If you knew you had only six months left to live, how would it change the way you viewed the life you had lived thus far, and what would you do with your remaining time? These are the questions examined by Kurosawa’s 1952 film, Ikiru, one of the filmmaker’s most introspective works. When Kenji Watanabe, an everyman mid-level government bureaucrat played masterfully by Takashi Shimura, accidentally learns he is dying of cancer (it is important to point out that at this time in Japan, terminal patients were not informed of their condition, to avoid demoralizing them, thus inhibiting their ability to endure as long as possible), he must reexamine his life and try to find a way to bring meaning to his remaining days. Watanabe, a lonely widower, lives with his son and daughter in law, with whom his relationship is strained at best. His job is filled with meaningless red tape. He had no friends. It is a life no one would envy. And yet when he learns it is near an end, he finds renewed determination to bring meaning to it.


The tragedy of Watanabe’s life is that it was not always that way. Through flashbacks, his earlier life is revealed to have had love and passion. The loss of this is demonstrated most by an all but forgotten report in his desk, a lengthy report written on his own initiative on improving office efficiency. Years later, he uses its pages only for cleaning ink off of his official seal. His passion burned out, his life devoid of human connection, he has become a mummy, the nickname used for him by his one of his underlings. This is the canvas Kurosawa sets out to explore in Ikiru, whose title means “To Live.”


Initially, Watanabe sets out to find solace in alcohol, womanizing, and nightlife, all previously unknown to him, and all ultimately meaningless. Then he befriends a young woman who has just quit his department. He finds her youth and passion exciting, but in one of the film’s highpoints, passionately asks her what her secret, she replies that all she does in her new job is make little mechanical bunnies, but that “Making them, I feel like I’m playing with every baby in Japan. Why don’t you try making something too?”  He despairs at her answer, since he is stuck at his office. But after several seconds of silence, a look of hope passes over his face and he tells her, “It is not too late” and rushes out of the coffee house where they are talking, muttering “There is something I can do…” over and over while a group of kids sing Happy Birthday. And in a real sense, it is his birthday.


What he can do is take on a request made early in the film by a group of housewives, who had been seen early in the being given the bureaucratic runaround about a filthy cesspool on an abandoned lot in their neighborhood. Watanabe decides to spend the rest of his life fixing their problem. The first half of the film ends with a reborn Watanabe striding out from his office, filled with passion once more.

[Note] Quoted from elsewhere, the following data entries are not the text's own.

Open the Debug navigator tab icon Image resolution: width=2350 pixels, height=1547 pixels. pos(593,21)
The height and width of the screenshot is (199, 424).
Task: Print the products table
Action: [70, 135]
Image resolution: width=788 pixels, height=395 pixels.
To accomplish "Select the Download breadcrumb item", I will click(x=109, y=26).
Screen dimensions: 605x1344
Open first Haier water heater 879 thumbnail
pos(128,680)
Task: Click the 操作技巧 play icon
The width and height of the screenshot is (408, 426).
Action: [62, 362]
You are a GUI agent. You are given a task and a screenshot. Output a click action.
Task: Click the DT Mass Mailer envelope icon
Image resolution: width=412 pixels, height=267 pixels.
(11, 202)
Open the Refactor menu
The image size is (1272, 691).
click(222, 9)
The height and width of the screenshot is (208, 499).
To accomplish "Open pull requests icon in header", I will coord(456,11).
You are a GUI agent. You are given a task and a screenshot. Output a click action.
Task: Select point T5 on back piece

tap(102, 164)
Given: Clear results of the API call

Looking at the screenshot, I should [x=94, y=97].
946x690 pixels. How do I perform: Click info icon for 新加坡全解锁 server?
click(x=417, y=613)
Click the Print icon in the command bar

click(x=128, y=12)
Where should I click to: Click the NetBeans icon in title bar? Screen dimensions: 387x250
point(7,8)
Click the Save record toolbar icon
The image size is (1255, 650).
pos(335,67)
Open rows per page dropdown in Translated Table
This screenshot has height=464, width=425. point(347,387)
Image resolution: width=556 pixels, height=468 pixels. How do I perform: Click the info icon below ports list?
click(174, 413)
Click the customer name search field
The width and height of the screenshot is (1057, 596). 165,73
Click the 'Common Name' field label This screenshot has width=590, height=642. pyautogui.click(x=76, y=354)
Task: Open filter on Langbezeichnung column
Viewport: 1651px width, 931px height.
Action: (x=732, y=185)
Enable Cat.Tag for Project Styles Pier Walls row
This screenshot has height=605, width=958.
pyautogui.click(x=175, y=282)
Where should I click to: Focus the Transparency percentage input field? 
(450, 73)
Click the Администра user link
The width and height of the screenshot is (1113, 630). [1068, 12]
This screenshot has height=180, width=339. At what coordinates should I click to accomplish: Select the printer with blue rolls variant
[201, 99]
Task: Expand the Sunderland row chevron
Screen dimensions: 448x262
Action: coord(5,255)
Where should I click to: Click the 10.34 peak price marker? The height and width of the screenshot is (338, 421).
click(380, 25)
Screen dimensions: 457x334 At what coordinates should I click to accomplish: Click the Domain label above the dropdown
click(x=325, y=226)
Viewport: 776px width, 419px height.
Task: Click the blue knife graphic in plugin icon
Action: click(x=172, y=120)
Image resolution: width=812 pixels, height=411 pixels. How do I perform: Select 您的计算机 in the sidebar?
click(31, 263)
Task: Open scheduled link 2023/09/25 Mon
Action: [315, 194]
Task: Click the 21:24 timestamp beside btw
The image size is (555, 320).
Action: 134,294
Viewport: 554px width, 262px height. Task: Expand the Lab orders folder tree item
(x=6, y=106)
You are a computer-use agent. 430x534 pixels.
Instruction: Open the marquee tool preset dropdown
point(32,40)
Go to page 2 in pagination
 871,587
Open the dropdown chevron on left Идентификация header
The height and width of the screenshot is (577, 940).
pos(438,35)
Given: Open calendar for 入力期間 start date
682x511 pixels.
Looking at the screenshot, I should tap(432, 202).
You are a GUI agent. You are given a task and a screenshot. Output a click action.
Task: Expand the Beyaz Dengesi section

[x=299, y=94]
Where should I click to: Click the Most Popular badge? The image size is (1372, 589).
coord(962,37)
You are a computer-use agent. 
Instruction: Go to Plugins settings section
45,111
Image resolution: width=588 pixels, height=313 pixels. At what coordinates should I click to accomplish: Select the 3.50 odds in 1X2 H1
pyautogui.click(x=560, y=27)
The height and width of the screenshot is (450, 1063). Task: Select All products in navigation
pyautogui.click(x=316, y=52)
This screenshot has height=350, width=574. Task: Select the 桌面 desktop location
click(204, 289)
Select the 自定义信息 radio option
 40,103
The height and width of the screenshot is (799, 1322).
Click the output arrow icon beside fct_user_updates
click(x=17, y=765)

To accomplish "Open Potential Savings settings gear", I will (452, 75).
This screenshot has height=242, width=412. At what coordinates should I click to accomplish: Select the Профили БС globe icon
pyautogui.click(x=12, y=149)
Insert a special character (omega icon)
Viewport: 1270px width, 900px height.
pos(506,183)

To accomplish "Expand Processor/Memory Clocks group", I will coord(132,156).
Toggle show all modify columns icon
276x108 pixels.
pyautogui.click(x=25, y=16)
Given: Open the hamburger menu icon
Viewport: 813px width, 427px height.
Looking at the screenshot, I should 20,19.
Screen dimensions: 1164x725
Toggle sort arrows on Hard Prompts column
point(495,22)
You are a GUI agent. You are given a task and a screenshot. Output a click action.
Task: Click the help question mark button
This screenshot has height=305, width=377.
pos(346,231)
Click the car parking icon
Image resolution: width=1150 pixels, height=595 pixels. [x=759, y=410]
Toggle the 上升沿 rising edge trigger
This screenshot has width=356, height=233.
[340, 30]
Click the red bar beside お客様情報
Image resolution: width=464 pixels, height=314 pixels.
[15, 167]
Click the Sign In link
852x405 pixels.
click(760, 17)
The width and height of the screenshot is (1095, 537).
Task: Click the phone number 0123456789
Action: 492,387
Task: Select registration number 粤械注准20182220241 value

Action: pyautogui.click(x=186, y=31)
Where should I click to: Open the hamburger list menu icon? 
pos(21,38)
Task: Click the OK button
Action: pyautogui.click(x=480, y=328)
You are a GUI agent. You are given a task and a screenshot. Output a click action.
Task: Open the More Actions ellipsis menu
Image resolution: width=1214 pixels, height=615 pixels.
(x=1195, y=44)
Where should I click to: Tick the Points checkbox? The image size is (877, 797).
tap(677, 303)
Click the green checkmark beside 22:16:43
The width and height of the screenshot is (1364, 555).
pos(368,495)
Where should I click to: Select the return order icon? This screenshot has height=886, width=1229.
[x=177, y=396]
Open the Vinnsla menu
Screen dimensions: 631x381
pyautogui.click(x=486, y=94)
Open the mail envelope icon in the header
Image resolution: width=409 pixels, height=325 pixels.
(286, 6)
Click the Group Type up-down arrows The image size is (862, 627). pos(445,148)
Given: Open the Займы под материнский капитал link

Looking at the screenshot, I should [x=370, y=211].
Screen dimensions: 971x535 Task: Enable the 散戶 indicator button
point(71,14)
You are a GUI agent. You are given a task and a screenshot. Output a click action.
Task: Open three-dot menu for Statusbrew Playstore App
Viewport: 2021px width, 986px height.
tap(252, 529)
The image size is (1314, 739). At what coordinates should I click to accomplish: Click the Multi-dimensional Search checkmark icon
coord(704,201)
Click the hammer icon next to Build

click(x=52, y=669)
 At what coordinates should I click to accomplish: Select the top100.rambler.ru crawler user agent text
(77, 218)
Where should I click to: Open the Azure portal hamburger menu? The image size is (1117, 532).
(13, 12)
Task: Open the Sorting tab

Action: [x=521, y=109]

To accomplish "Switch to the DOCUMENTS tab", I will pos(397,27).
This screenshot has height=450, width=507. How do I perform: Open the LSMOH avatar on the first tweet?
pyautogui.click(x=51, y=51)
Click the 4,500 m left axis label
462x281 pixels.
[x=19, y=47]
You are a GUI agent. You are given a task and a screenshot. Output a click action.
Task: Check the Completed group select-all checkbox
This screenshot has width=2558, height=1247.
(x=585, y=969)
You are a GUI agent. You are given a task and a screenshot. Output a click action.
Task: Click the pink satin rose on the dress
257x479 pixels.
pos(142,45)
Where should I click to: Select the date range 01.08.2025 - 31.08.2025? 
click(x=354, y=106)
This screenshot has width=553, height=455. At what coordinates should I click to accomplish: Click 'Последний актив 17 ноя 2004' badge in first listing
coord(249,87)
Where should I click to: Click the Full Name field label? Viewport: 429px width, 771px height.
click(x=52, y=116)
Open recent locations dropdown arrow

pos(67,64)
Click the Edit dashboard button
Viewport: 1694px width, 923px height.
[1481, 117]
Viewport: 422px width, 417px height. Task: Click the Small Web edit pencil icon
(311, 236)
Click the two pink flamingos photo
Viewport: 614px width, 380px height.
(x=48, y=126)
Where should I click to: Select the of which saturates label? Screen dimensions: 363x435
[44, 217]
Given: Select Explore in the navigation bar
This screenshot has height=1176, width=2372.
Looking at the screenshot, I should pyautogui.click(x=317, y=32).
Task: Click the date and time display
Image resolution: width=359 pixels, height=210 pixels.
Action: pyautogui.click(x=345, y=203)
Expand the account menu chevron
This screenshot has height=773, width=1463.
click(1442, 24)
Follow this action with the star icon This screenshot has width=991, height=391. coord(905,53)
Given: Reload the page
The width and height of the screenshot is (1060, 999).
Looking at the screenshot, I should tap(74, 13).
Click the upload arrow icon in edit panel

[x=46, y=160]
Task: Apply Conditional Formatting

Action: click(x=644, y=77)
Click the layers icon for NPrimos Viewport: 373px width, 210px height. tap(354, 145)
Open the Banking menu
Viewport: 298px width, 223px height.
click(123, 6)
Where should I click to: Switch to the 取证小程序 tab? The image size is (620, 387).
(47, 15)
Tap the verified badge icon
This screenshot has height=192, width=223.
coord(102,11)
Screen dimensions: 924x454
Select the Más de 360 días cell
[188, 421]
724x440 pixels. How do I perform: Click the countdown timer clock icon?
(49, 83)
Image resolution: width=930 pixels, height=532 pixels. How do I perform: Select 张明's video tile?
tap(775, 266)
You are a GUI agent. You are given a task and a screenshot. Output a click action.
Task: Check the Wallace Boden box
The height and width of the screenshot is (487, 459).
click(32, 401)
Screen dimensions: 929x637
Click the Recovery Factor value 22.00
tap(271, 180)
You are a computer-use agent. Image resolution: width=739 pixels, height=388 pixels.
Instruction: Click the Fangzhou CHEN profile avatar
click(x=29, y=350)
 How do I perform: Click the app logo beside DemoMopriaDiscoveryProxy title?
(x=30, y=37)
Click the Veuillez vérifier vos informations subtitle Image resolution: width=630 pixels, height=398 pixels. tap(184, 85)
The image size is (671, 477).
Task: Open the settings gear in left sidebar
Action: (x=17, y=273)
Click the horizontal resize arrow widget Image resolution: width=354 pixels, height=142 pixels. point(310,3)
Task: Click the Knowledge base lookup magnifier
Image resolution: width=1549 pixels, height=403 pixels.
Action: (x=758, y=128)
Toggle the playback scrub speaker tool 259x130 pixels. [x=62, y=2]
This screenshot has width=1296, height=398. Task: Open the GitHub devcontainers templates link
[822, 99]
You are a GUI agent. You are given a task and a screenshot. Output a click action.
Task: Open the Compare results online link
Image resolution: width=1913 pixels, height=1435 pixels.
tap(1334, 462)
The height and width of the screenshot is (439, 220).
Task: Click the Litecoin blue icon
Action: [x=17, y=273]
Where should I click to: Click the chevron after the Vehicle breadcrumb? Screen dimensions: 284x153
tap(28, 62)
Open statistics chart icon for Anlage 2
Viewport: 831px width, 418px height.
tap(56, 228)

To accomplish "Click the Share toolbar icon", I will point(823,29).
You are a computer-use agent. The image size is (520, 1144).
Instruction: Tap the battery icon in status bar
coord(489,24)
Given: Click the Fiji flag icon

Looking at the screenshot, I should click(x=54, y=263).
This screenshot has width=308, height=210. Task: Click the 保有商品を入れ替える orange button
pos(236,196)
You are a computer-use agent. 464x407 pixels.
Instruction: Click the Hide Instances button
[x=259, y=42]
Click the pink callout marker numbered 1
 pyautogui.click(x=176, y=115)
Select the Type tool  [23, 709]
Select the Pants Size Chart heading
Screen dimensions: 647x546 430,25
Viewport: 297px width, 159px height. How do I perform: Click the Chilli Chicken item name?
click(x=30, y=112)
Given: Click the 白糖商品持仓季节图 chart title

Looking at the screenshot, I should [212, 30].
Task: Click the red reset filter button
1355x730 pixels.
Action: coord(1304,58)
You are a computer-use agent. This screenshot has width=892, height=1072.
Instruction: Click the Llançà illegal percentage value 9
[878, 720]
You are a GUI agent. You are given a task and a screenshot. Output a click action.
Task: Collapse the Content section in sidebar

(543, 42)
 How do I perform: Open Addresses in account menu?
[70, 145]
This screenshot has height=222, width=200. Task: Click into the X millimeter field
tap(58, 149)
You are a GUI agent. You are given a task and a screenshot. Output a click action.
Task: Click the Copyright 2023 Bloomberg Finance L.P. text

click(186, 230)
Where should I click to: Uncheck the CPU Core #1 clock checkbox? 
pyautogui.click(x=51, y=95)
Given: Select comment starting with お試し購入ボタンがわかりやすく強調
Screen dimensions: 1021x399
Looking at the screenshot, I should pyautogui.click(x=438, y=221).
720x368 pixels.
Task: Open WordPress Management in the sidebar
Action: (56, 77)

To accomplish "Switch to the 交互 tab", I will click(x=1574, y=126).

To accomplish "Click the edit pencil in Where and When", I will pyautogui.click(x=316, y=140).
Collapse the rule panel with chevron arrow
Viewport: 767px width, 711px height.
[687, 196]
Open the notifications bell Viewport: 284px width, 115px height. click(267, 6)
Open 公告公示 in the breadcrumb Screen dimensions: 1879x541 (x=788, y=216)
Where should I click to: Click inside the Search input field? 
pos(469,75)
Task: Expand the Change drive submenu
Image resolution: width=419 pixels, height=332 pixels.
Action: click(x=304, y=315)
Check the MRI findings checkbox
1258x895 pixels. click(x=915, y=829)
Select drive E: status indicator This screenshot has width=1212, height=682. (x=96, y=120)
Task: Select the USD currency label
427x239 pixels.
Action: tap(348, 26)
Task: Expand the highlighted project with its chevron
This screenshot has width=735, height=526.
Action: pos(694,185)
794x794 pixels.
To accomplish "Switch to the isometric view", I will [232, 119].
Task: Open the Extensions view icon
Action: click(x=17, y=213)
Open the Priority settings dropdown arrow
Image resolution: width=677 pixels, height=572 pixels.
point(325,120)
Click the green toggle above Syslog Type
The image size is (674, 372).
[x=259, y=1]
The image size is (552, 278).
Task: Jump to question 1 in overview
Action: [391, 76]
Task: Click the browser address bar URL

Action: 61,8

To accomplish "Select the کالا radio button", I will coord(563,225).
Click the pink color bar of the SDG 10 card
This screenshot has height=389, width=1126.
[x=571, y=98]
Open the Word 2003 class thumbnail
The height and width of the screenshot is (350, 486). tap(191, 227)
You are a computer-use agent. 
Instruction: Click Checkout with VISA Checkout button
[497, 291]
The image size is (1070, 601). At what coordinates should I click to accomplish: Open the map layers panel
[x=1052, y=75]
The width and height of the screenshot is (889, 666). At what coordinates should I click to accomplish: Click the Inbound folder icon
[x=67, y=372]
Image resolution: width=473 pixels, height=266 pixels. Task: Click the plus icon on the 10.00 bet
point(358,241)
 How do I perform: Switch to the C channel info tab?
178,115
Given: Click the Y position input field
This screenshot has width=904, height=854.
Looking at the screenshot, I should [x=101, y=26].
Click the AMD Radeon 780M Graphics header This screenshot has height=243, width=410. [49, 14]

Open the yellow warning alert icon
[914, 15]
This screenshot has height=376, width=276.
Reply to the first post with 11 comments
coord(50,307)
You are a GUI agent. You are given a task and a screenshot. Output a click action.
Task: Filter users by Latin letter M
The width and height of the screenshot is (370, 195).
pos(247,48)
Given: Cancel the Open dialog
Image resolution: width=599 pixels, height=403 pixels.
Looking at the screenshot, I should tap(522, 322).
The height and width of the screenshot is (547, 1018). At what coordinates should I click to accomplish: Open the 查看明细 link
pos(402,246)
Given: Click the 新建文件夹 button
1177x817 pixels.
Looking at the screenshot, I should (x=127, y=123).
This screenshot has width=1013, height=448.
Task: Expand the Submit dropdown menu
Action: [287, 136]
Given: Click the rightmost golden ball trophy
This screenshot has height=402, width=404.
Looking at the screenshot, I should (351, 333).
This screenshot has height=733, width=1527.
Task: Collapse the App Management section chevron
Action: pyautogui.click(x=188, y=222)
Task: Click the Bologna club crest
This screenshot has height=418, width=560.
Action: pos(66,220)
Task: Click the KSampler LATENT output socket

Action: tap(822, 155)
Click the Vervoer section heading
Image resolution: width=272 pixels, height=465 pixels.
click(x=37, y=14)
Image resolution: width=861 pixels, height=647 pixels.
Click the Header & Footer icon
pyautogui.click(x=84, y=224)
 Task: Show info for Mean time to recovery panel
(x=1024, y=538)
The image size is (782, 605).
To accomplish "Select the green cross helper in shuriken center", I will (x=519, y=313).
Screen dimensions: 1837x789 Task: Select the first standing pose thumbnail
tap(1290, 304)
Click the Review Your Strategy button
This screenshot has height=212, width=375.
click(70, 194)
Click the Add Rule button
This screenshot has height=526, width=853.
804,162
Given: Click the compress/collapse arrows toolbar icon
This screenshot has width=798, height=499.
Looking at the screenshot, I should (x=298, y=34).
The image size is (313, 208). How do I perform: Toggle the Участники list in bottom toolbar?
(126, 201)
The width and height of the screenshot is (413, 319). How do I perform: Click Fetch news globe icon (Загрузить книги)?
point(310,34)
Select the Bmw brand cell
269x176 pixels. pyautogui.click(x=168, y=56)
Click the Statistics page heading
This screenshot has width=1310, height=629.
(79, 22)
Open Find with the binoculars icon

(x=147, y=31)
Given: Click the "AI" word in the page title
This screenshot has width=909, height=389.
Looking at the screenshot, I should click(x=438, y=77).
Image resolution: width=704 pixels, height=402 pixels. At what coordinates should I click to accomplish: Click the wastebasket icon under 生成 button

At this point, the film suddenly jumps to his funeral. His family and coworkers are left with a mystery: Why did Watanabe change so much in those last few months? Through their discussion and recollections, they piece together the events of the end of Watanabe’s life and conclude he had learned of his impending death somehow. This understanding hits the mourners hard, filling some with remorse and regret, while filling others with renewed determination not to allow their own lives to become empty and meaningless.


Ultimately, Watanabe himself finds peace, as demonstrated by the haunting scene where he sits on a swing in the park he forced the city to build against its will on the former cesspool, singing a love song filled with regrets for list youth as the snow falls all around him. He is truly happy and truly at peace. He had found his happy ending.


Unfortunately, the lessons learned at his funeral are short lived, as the most passionate one from Watanabe’s department finds his passion being crushed by the new section chief almost immediately. This is Kurosawa’s final warning to the audience that they must never allow their own passions to be quashed.